Biological properties of self-assembled nanofibers of elastin-like block polypeptides for tissue-engineered vascular grafts: platelet inhibition, endothelial cell activation and smooth muscle cell maintenance.

Abstract

Strategic materials design is essential for the development of small-diameter, tissue-engineered vascular grafts. Self-assembled nanofibers of elastin-like polypeptides represent promising vascular graft components as they replicate the organized elastin structure of native blood vessels. Further, the bioactivity of nanofibers can be modified by the addition of functional peptide motifs. In the present study, we describe the development of a novel nanofiber-forming elastin-like polypeptide (ELP) with an arginine-glutamic acid-aspartic acid-valine (REDV) sequence.

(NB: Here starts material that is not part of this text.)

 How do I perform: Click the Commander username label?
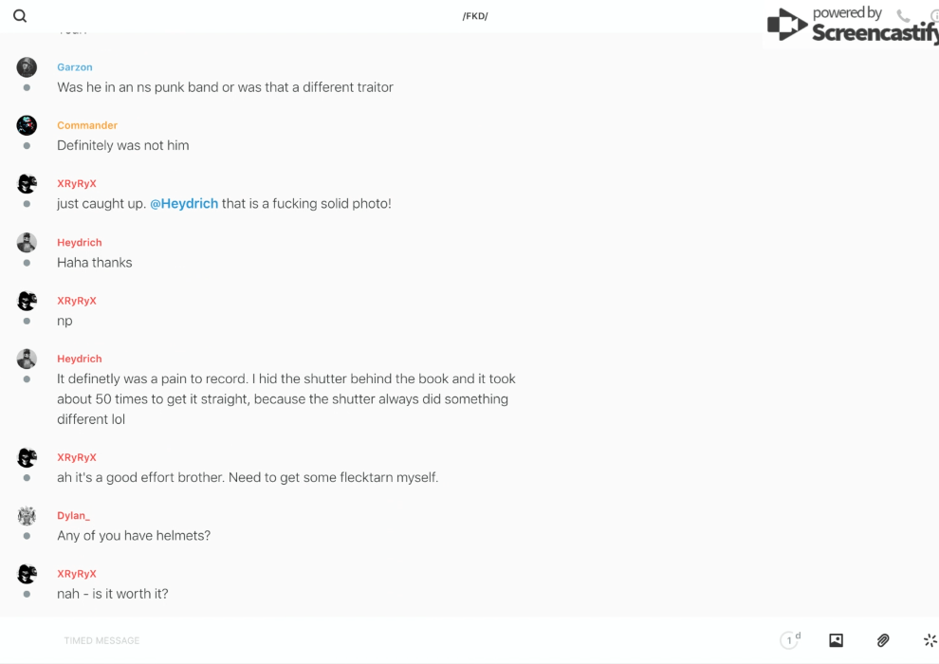(x=87, y=125)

The biological characteristics of the REDV-modified ELP nanofibers relevant to applications in vascular grafting were compared to ELP without ligands for integrin, ELP with arginine-glycine-aspartic acid (RGD) sequence, collagen and cell culture glass. Among them, REDV-modified ELP nanofibers met the preferred biological properties for vascular graft materials, i.e. (i) inhibition of platelet adhesion and activation, (ii) endothelial cell adhesion and proliferation and (iii) maintenance of smooth muscle cells in a contractile phenotype to prevent cell overgrowth. The results indicate that REDV-modified ELP nanofibers represent promising candidates for the further development of small-diameter vascular grafts.